Achim Reichel, der sich als Workaholic bezeichnet, gründete neben seiner Arbeit als Musiker ein Musiklabel und kümmert sich als Produzent und Songschreiber um den Nachwuchs in der deutschen Musiklandschaft. Auch seine "Rattles" ließ er für einige Konzerte und Studioaufnahmen wieder aufleben. 2006 brach Achim Reichel eine Lanze für die oftmals verpönte deutsche Volksmusik und brachte das Album "Volxlieder" heraus.

Seine große Leidenschaft für das deutsche Volkslied begründet Reichel so: "Wenn man sich diese Lieder einmal im internationalen Vergleich anhört, dann stellt man fest, dass unsere Volkslieder absolut ebenbürtig mit den Songs anderer Länder sind, die man viel öfter singt und hört. Es ist einfach nur versäumt worden, diese Lieder in die neue Zeit zu transportieren. In allen anderen Ländern hat das längst stattgefunden. Nur bei uns leider nicht. Und da habe ich gedacht, mittlerweile bist Du alt genug dafür, trau' Dich mal ran an die Sache!"

Achim Reichel singt und spielt Gitarre auf der Bühne (Foto: picture alliance/Jazz Archiv)
2008 - Achim Reichel in der Hamburger FabrikBild: picture alliance/Jazz Archiv

Rückblick auf das Musikerleben

Auch für ein anderes ambitioniertes Projekt schien die Zeit kurz vor seinem siebzigsten Geburtstag reif.

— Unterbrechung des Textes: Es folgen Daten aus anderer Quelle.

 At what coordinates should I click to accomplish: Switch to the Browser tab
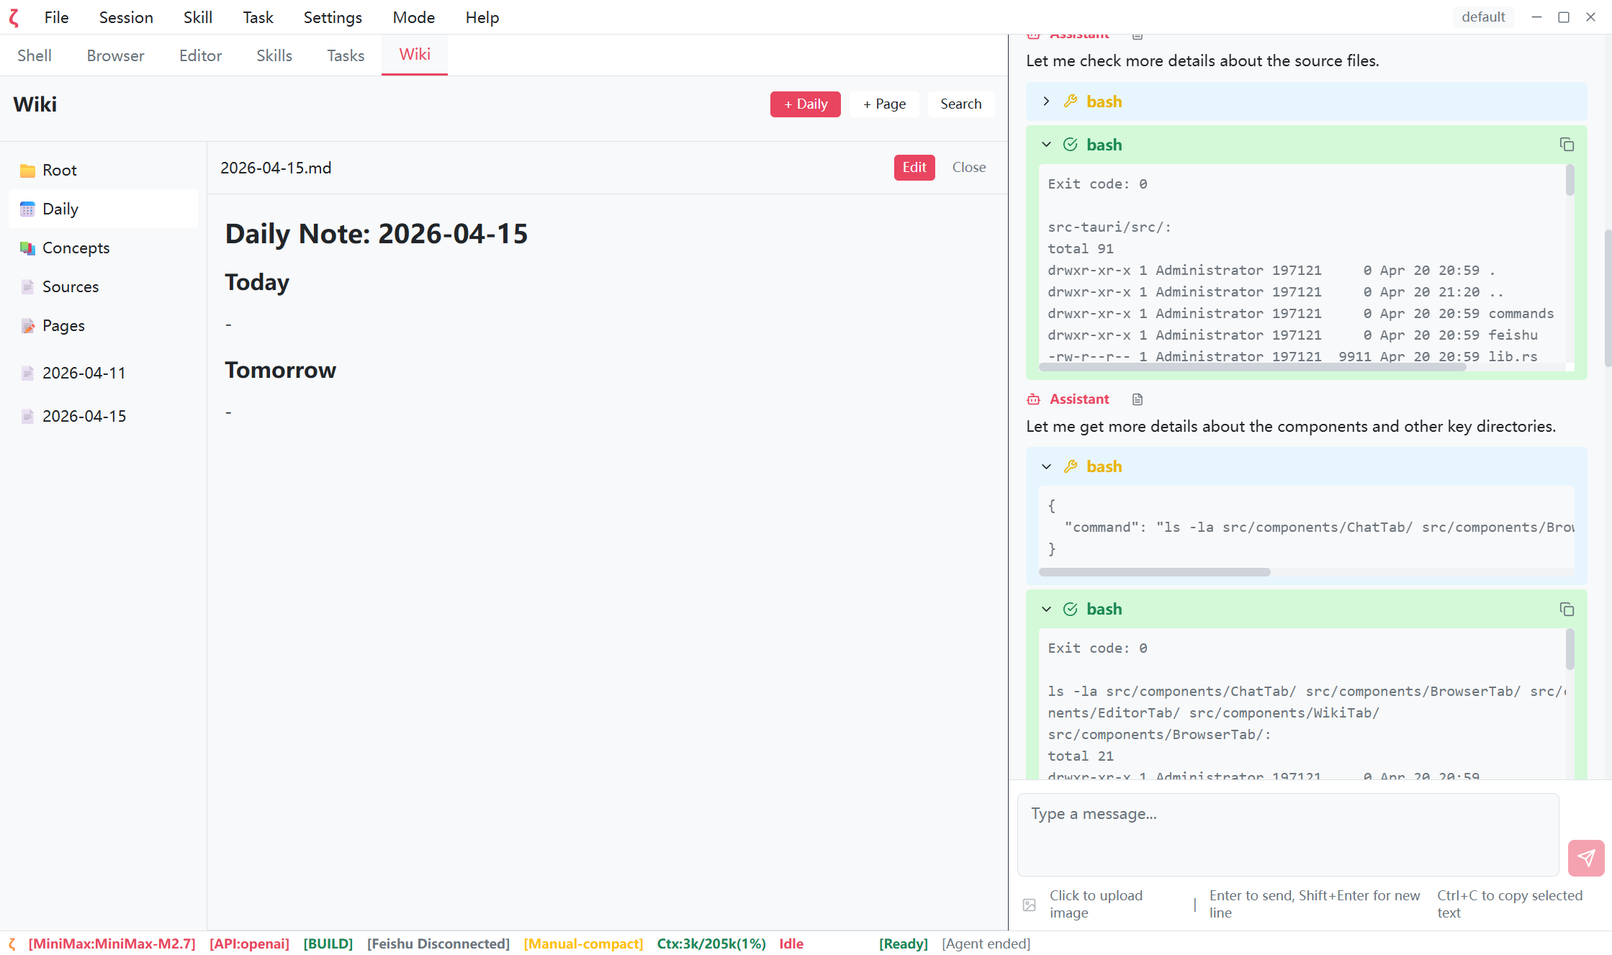(x=115, y=55)
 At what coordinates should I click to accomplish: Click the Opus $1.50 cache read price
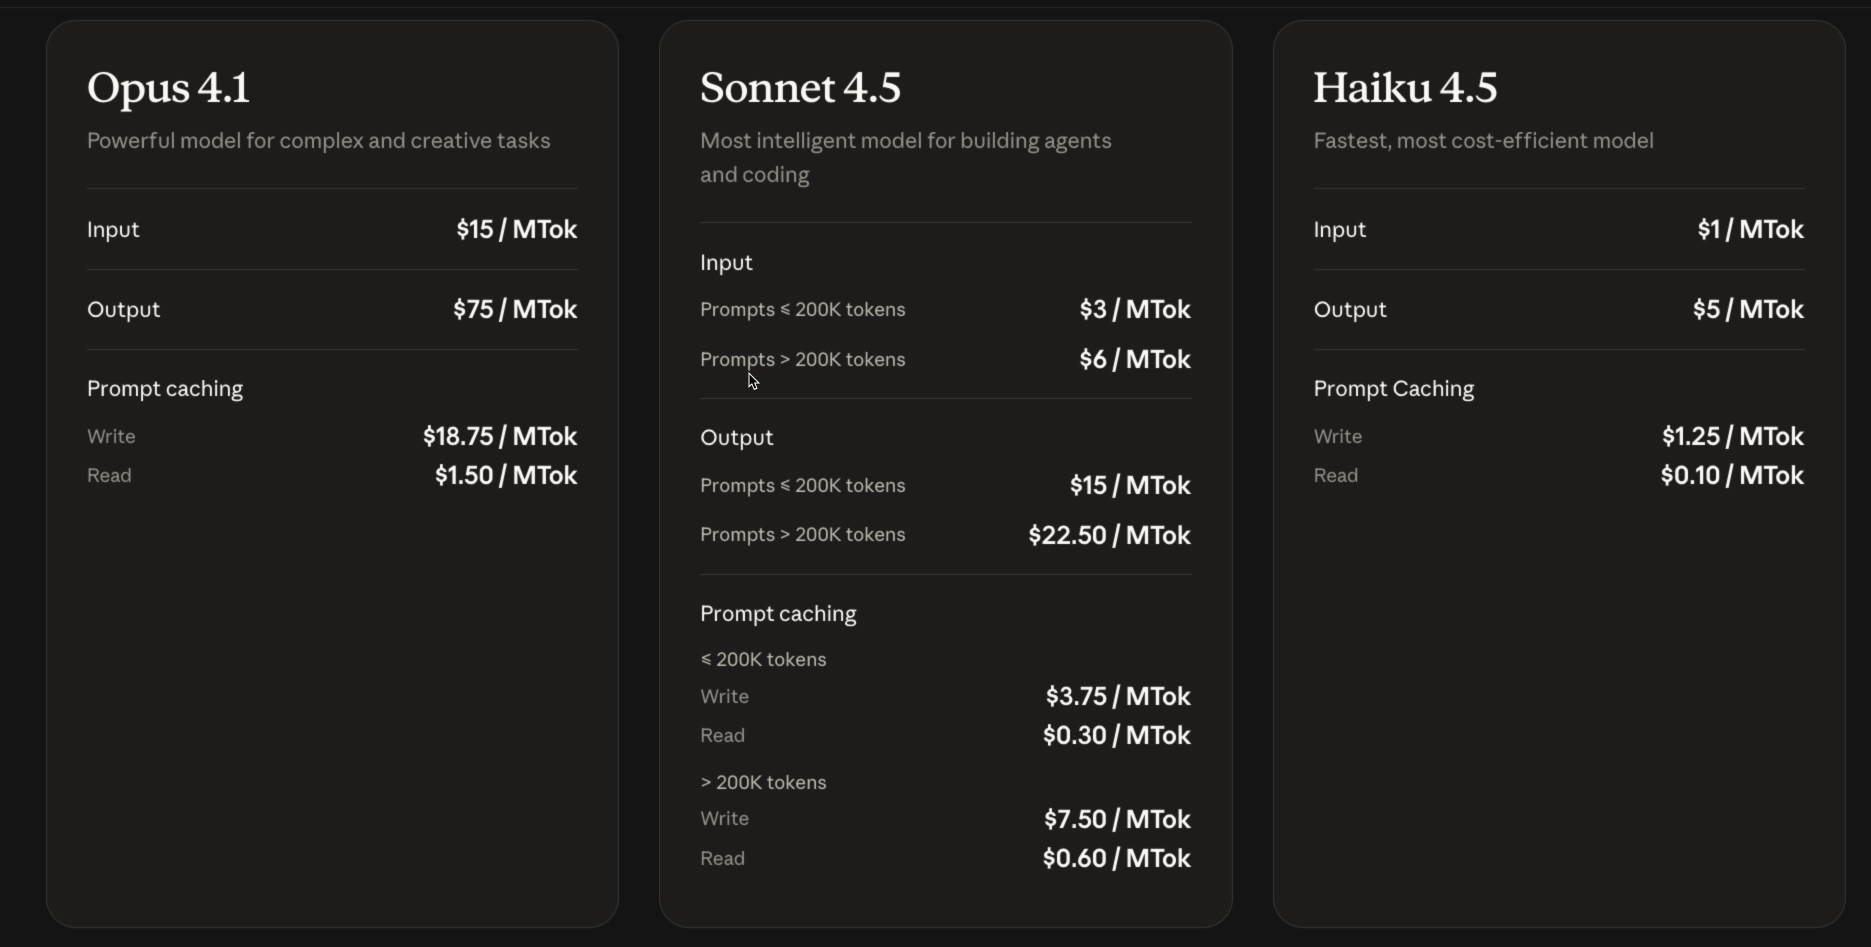pos(506,476)
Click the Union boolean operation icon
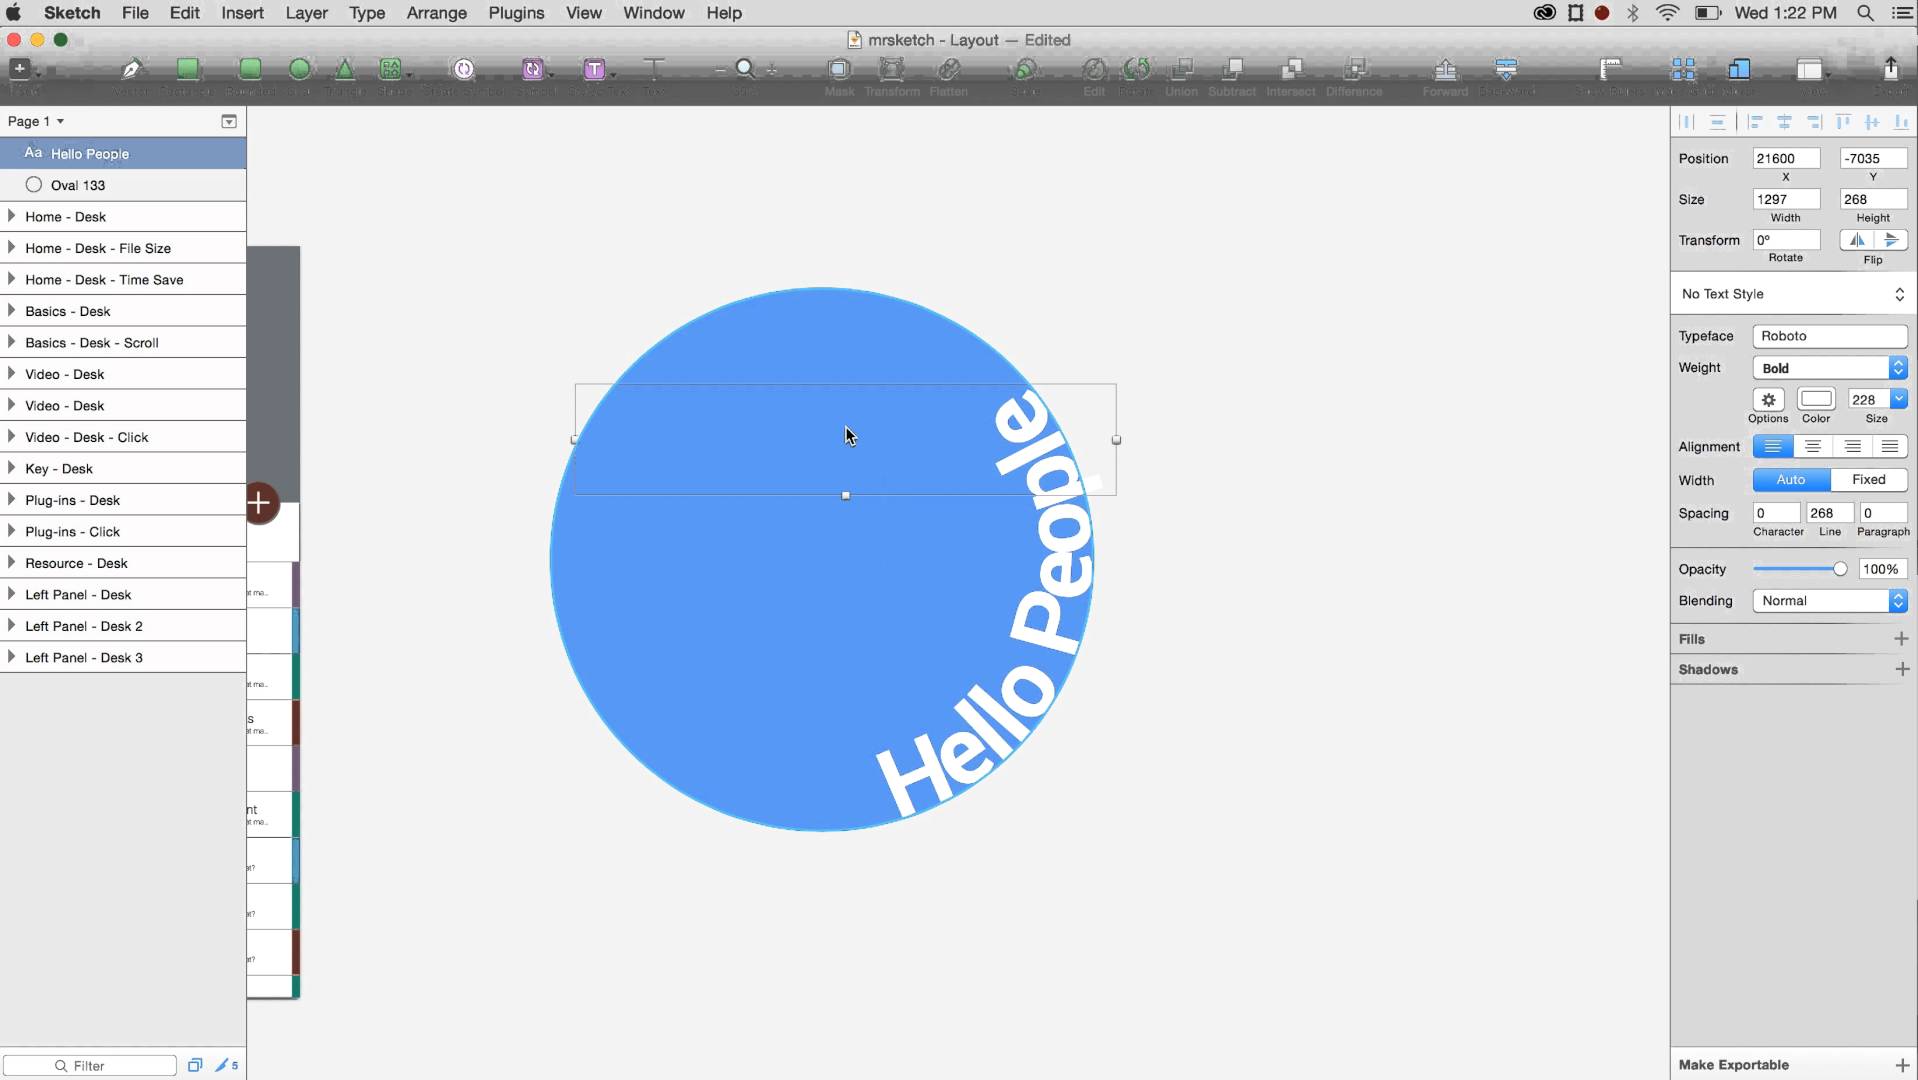Image resolution: width=1918 pixels, height=1080 pixels. click(x=1181, y=69)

Einen Rückblick auf sein bewegtes Leben und seine spannende Musikkarriere präsentierte Reichel auf seiner spektakulären "Solo mit Euch"-Tournee. Unter dem Motto "Mein Leben, meine Musik, gesungen und erzählt" absolvierte Reichel von 2009 bis 2013 einhundert Auftritte in mehr als sechzig deutschen Städten. Ein außergewöhnliches Projekt - aber siebzig Lebensjahre und davon ein halbes Jahrhundert als Musiker bieten eben jede Menge interessanten Erzählstoff.